WORK TASK A: Which portions make up the generally planar neck opening, according to the disposable bib text? List every one.
WORK TASK B: Rewrite the disposable bib text between "For instance, bibs" and "the wearer's person.", inclusive, switching "distorted" for "warped".
QUOTED PASSAGE section start
One problem with securing a bib to wearer is that, in fastening the bib to the wearer, the portion of the bib covering the wearer's chest can become distorted, thereby causing the bib to gap away from the wearer's chest. Such distortion is undesirable, because it can leave a portion of the wearer unprotected from food spills. This distortion can be caused by the forces applied to the bib in securing the bib about the wearer's neck.

For instance, bibs which are mass produced with a common neck opening configuration may not fit all neck sizes and shapes equally well. As the bib neck opening configuration is made to conform to a wearer's particular neck size and shape, the portion of the bib over the wearer's chest can be distorted. On the other hand, if a an oversized bib neck opening configuration is not conformed to the wearer's neck during use, the bib can slip or shift on the wearer during use.

Accordingly, it is an object of the present invention to provide a bib which can be conveniently secured to the wearer's person.

Another object of the present invention is to provide a bib which can accommodate a relatively wide range of neck sizes and shapes.

Yet another object of the present invention is to provide a bib having a neck opening which reduces distortion of the bib when the bib is secured to the wearer.

SUMMARY OF THE INVENTION

The present invention provides a disposable bib. The bib can have a bib body having a longitudinal length, a longitudinal centerline, and a lateral width, and a pair of shoulder extensions extending from the bib body to provide a generally planar neck opening. The generally planar neck opening has a longitudinal length. The generally planar neck opening comprises a front neck portion, a rear neck portion, and a maximum width portion disposed intermediate the front neck portion and the rear neck portion.

The generally planar neck opening is generally symmetric about a longitudinal axis and is generally asymmetric about a lateral axis extending through the midpoint of the longitudinal length of the neck opening. The lateral asymmetry of the neck opening promotes fit about different neck sizes and shapes, while reducing the tendency of the bib body to gap away from the wearer's chest. The generally planar neck opening can have a lateral asymmetry ratio of at least about 1.15, in another embodiment at least about 1.25, and in yet another embodiment at least about 1.5.
QUOTED PASSAGE section end
THE DATA section start
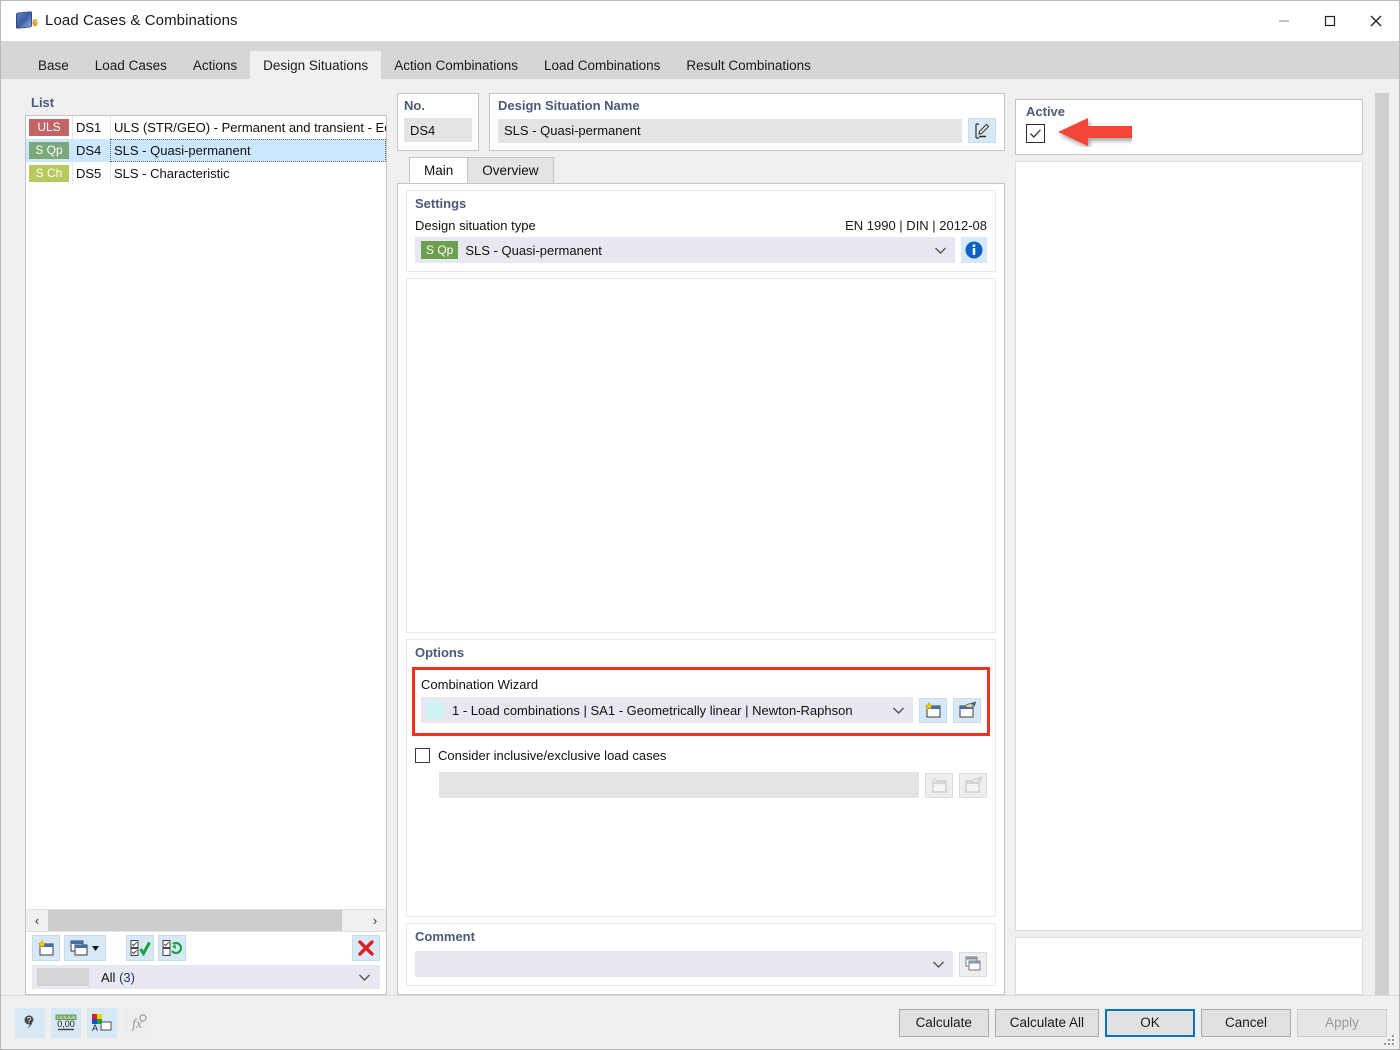  I want to click on tab-result-combinations: Result Combinations, so click(748, 65).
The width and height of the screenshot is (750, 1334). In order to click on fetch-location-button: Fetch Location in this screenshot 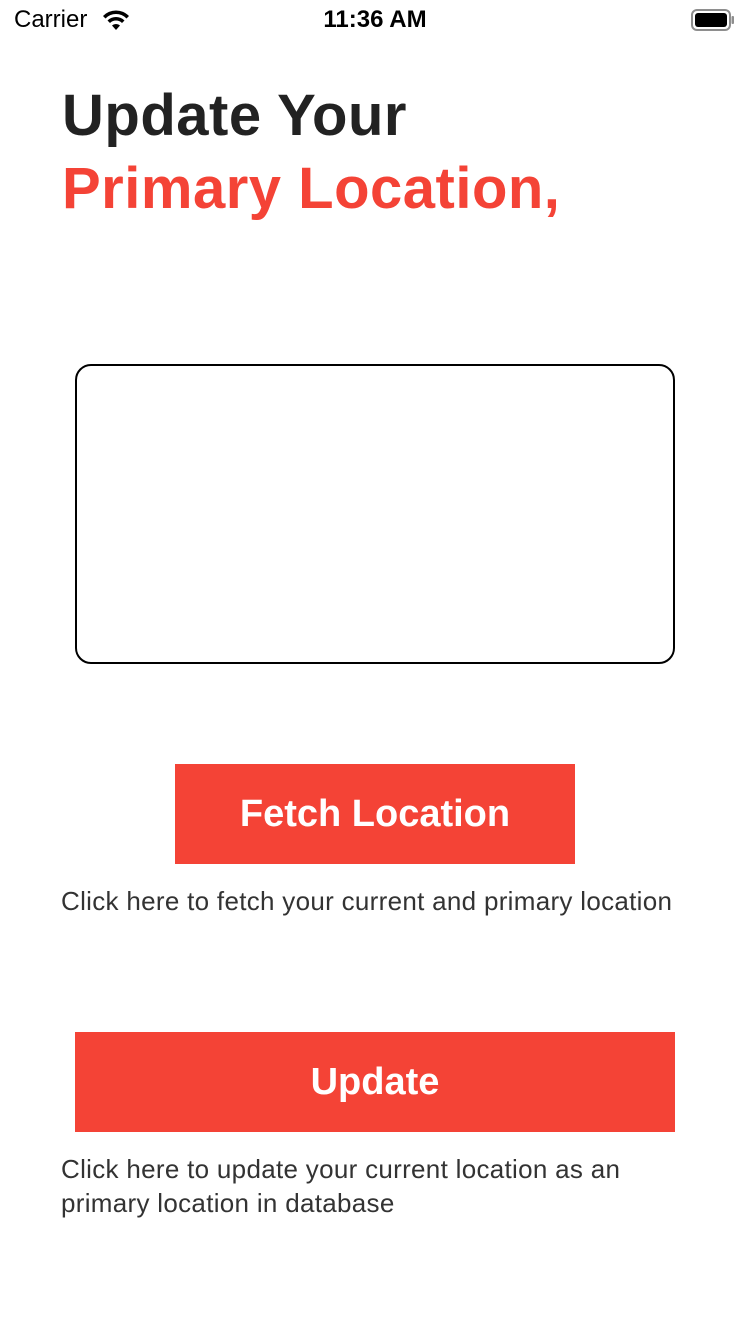, I will do `click(375, 814)`.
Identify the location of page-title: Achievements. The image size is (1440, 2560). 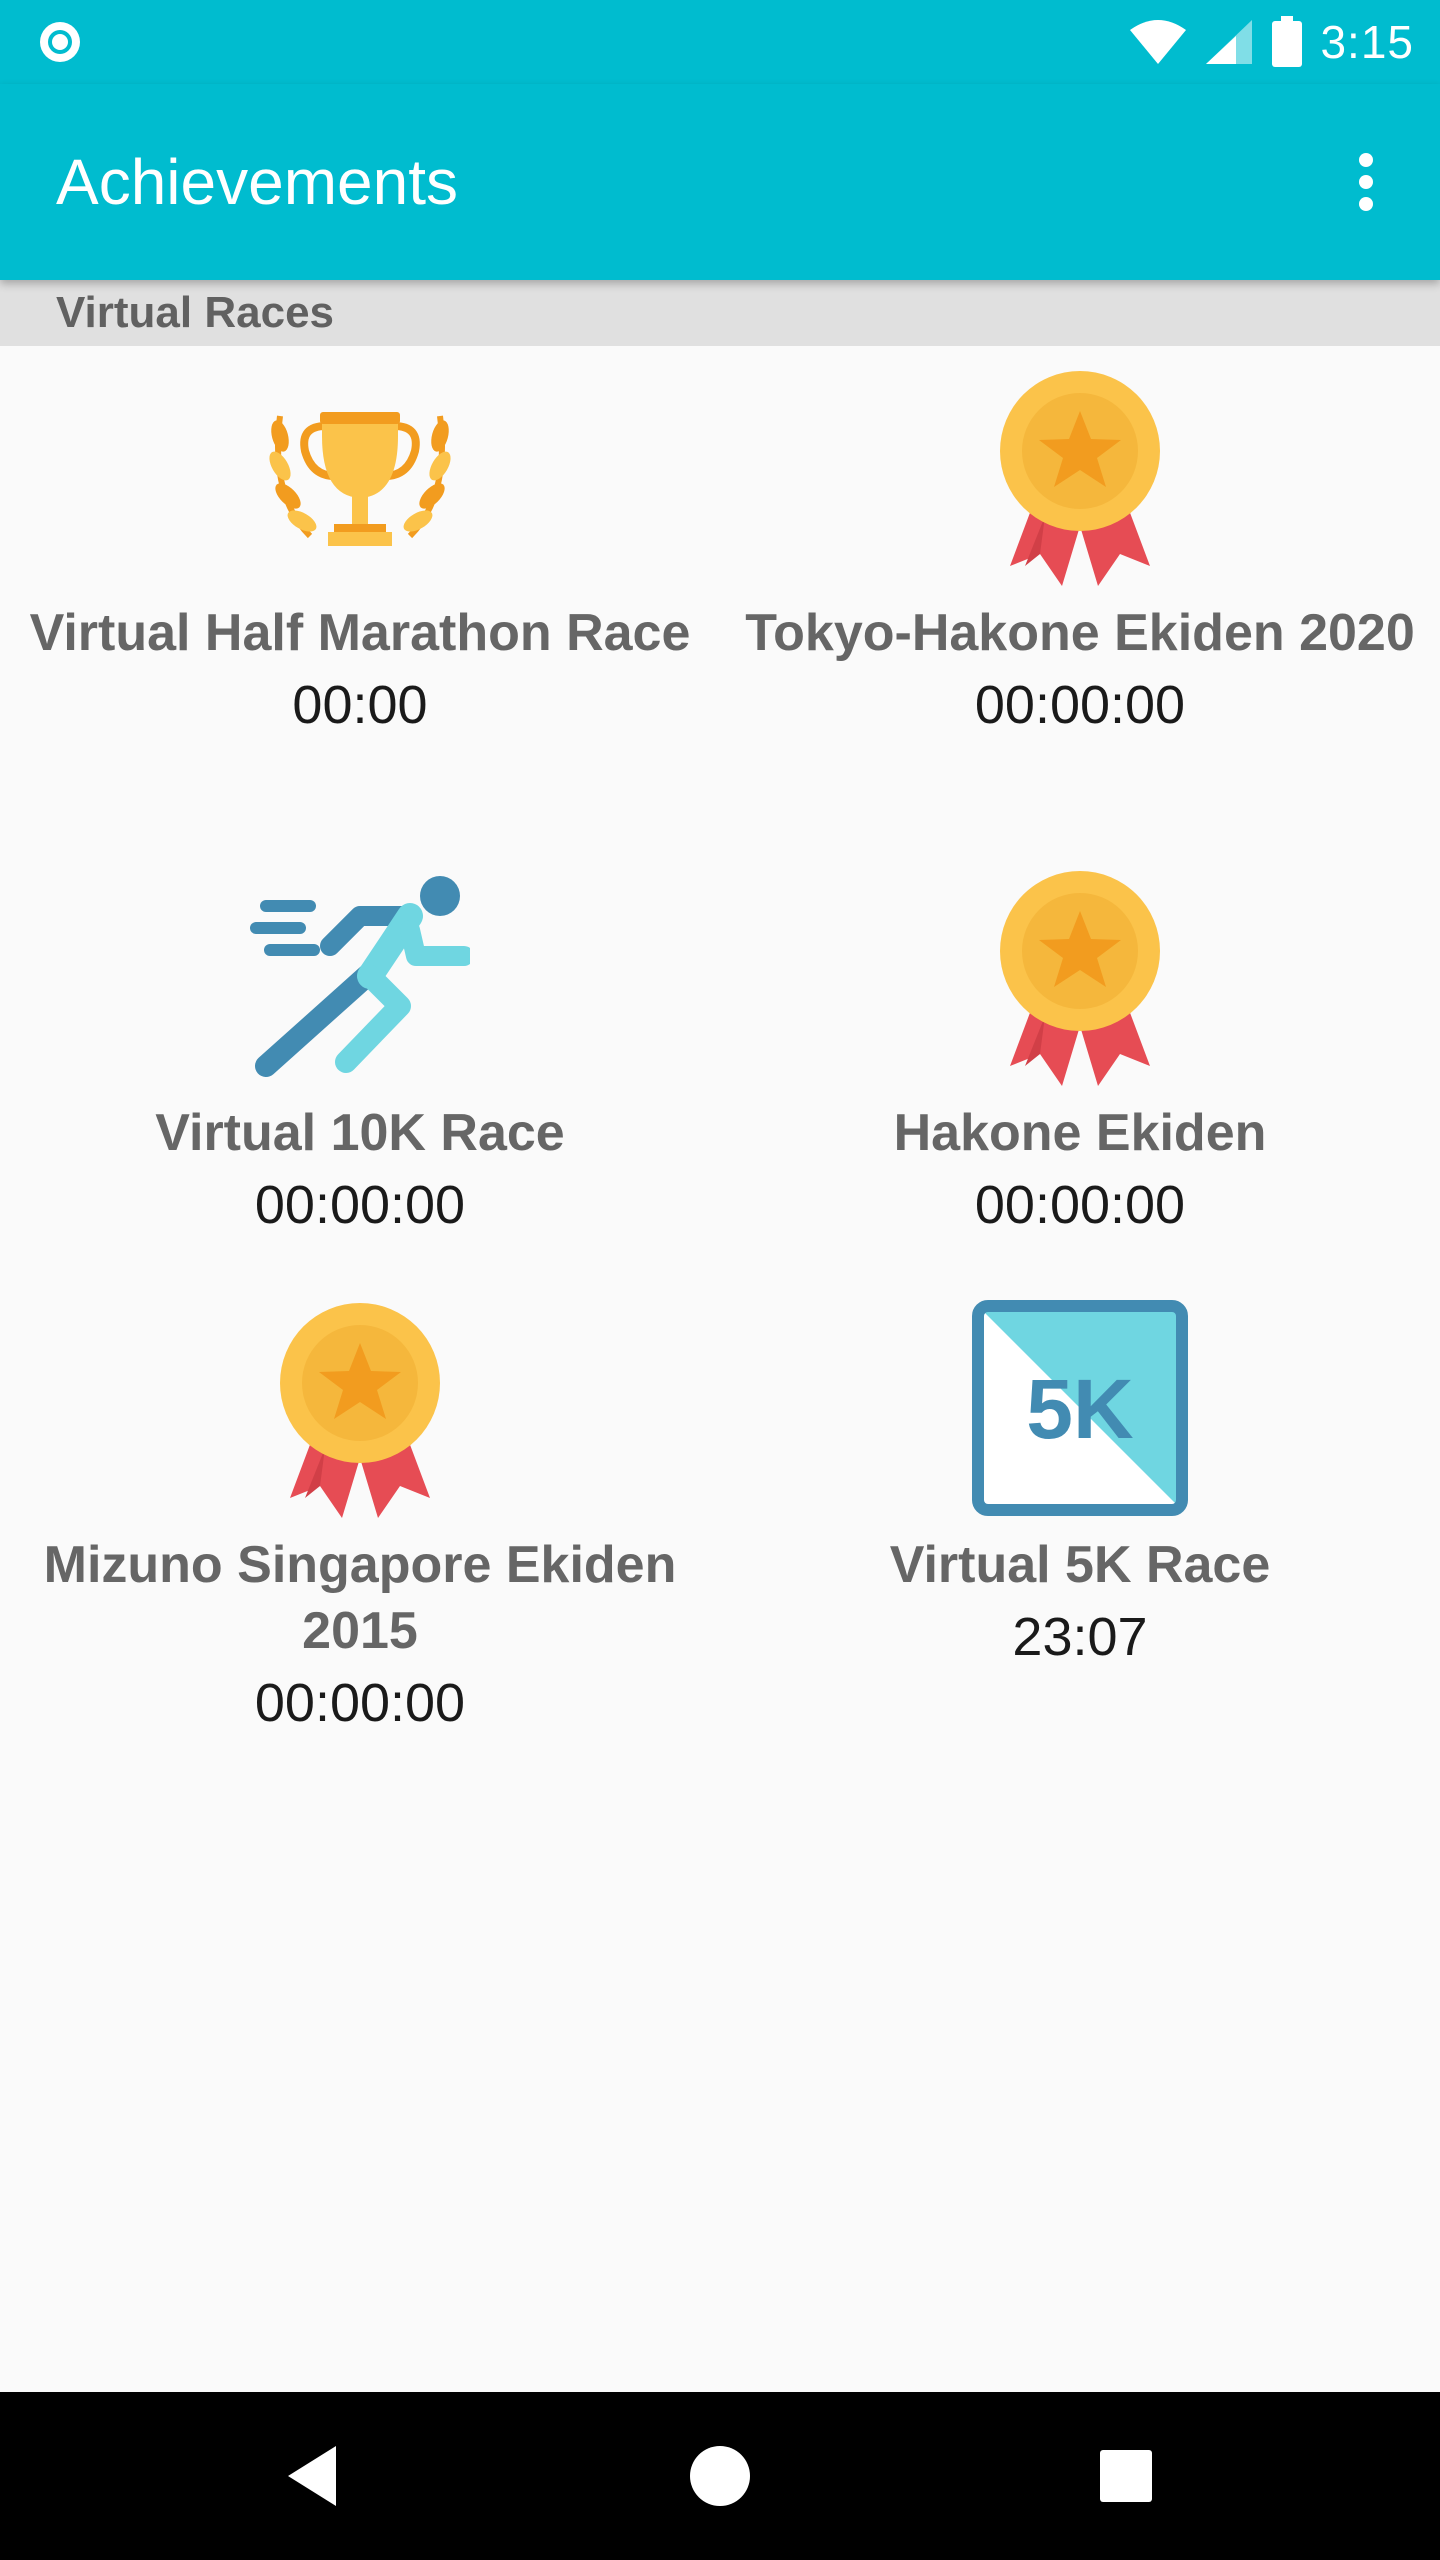
(257, 182).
THE DATA section end
EXERCISE RESULT A: front neck portion, rear neck portion, maximum width portion

EXERCISE RESULT B:
For instance, bibs which are mass produced with a common neck opening configuration may not fit all neck sizes and shapes equally well. As the bib neck opening configuration is made to conform to a wearer's particular neck size and shape, the portion of the bib over the wearer's chest can be warped. On the other hand, if a an oversized bib neck opening configuration is not conformed to the wearer's neck during use, the bib can slip or shift on the wearer during use.

Accordingly, it is an object of the present invention to provide a bib which can be conveniently secured to the wearer's person.